§ Required work:
Only an exact, line-for-line copy of the data will serve as the answer.

====== Provided data ======

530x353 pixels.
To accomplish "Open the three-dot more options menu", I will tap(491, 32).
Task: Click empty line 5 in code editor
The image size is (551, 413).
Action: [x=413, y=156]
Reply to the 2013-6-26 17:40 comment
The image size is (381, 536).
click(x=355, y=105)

======

§ Solution:
530x353 pixels.
To accomplish "Open the three-dot more options menu", I will tap(491, 32).
Task: Click empty line 5 in code editor
The image size is (551, 413).
Action: [x=413, y=156]
Reply to the 2013-6-26 17:40 comment
The image size is (381, 536).
click(x=355, y=105)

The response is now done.